== LISTED ENTRIES ==
----------

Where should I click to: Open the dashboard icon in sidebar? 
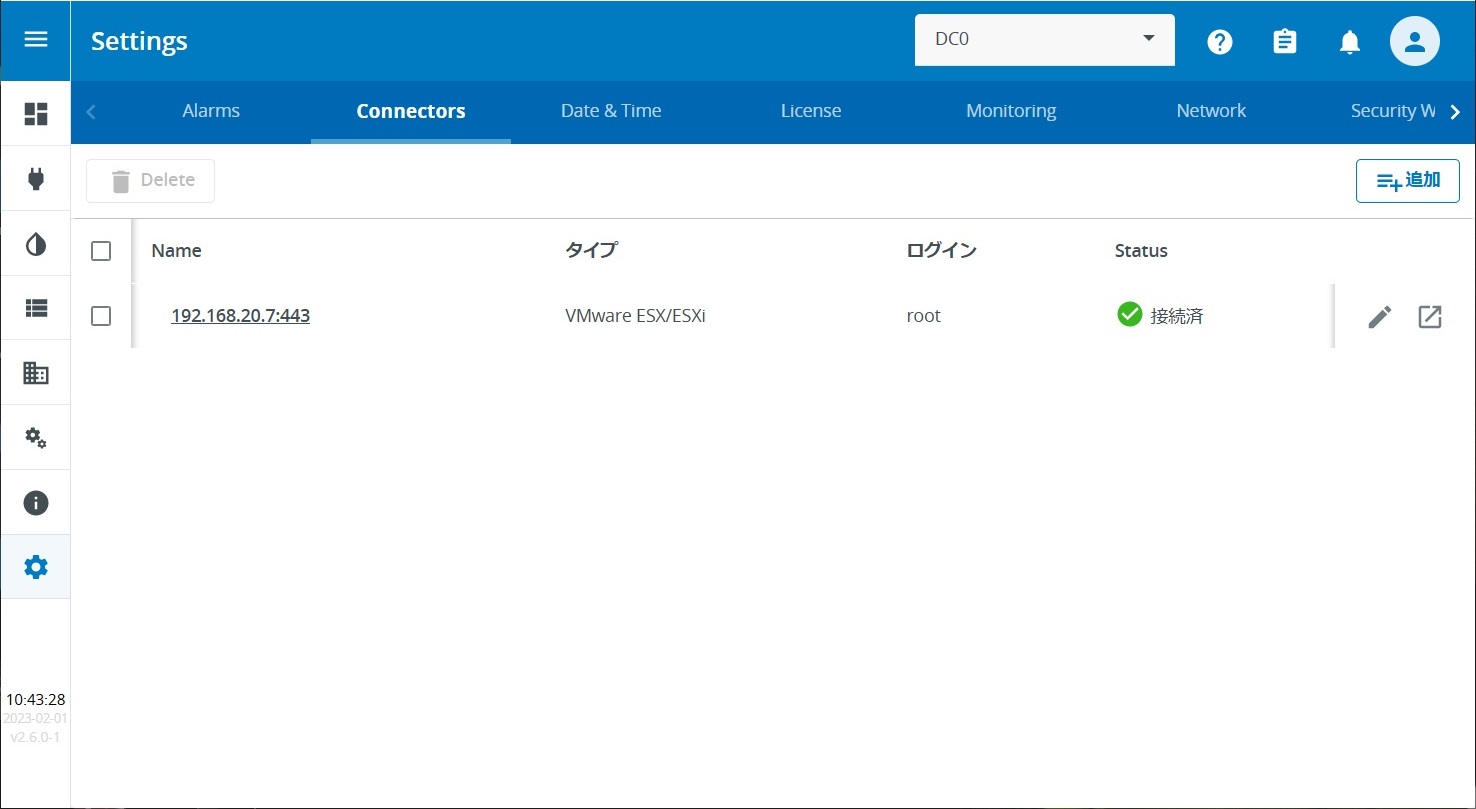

----------

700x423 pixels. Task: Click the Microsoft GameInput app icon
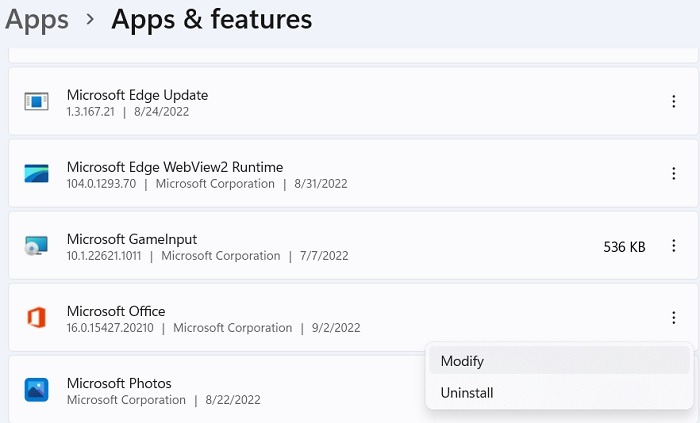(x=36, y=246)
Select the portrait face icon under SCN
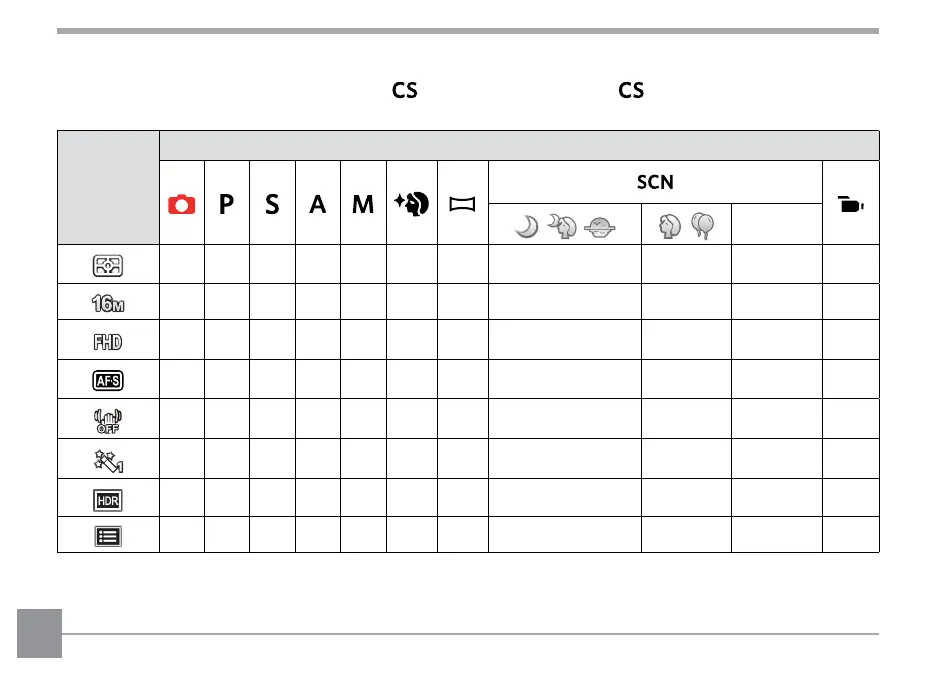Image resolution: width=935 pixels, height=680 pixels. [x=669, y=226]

----------

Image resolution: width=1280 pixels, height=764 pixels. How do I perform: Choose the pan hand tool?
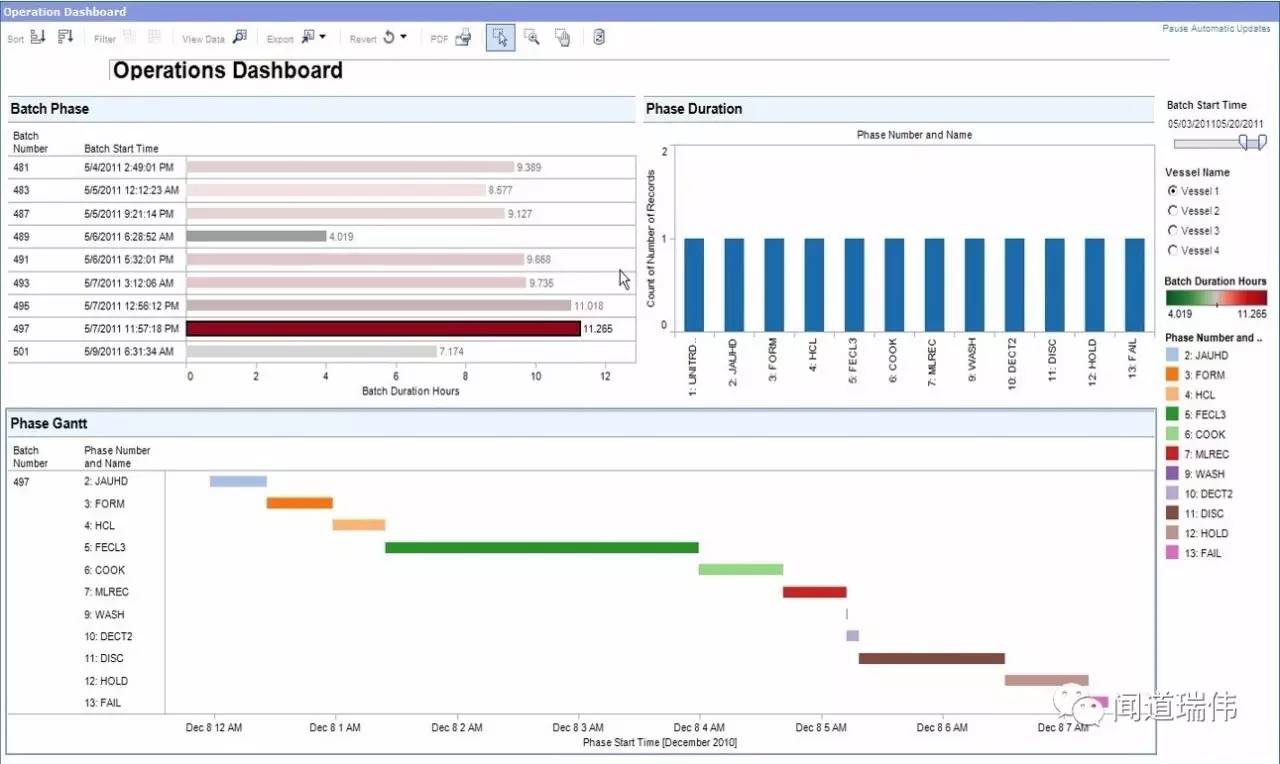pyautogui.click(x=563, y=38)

----------

Put every line of the entries from the one containing "700x423 pixels. Task: Click" down to the one containing "Image resolution: width=935", both included, into a JSON list of strings with one string per line, leaving out blank lines and the pictures.

[
  "700x423 pixels. Task: Click the Microsoft GameInput app icon",
  "(x=36, y=246)",
  "Select the portrait face icon under SCN",
  "Image resolution: width=935 pixels, height=680 pixels. [x=669, y=226]"
]